Geist gebannt.

Neugesammelte Volkssagen aus dem Lande Baden und den angrenzenden Gegenden.
Autor: Baader, Bernhard ca. 1801-1859, Erscheinungsjahr: 1859
Themenbereiche
In einem Haus auf dem Dinkelberg spukte der verstorbene Eigenthümer so arg, daß die Bewohner beschlossen, ihn fortzuschaffen. Zu diesem Zweck ließen sie nacheinander einige Geistliche kommen; aber keiner derselben vermochte über das Gespenst Herr zu werden.
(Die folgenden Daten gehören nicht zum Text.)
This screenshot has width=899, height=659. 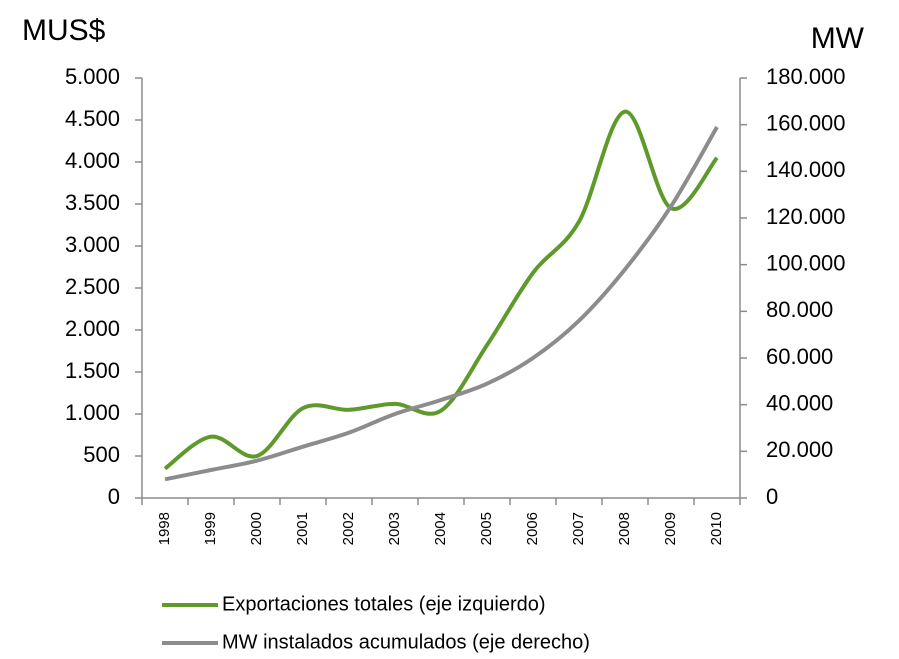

Endlich ward ein Priester von ausgezeichneter Frömmigkeit berufen, zu welchem der Geist gleich sagte: »Was willst Du mit mir, hast Du nicht auch einmal, beim Vorbeigehen an einem Rübenacker, eine Rübe herausgezogen?« »Ja, das habe ich gethan,« antwortete der Geistliche, »aber weißt Du nicht, daß ich nur die eine Hälfte aß und in die andere, welche ich zurückließ, einen Groschen steckte und damit die ganze Rübe übergenug bezahlte?« Auf dieses mußte das Gespenst schweigen und dann, auf des Priesters Beschwörung, sich in eine Flasche begeben. Dieselbe wurde nun zugedeckt und von einem rüstigen Mann in einem neuen Reff nach dem Feldberg, dem Bestimmungsort des Geistes, getragen. Unterwegs durfte der Mann nicht rückwärts sehen, keinen Schritt zurückgehen und das Reff nicht abstellen, obgleich die Flasche von Schritt zu Schritt schwerer wurde. Als er anfing, den Feldberg zu besteigen, rief hinter ihm eine Stimme: »He, ihr geht ja fehl, wenn ihr auf den Feldberg wollt, so müßt ihr den andern Weg einschlagen!« Betroffen schaute er um, und erblickte Niemand; aber im Augenblick war die Flasche weg und wieder in dem Hause. Auf's Neue mußte er sie von dort forttragen, diesmal jedoch machte er Alles recht und gelangte, von seiner Last fast erdrückt, auf den Gipfel des Feldbergs, wo das Gespenst zu bleiben gezwungen war. Auf diesen Berg sind noch viele Geister gebannt, welche nach Kreuzerhöhung Nachts das Vieh in den dortigen Ställen so arg plagen, daß die Hirten um diese Zeit mit ihren Heerden den Berg verlassen müssen.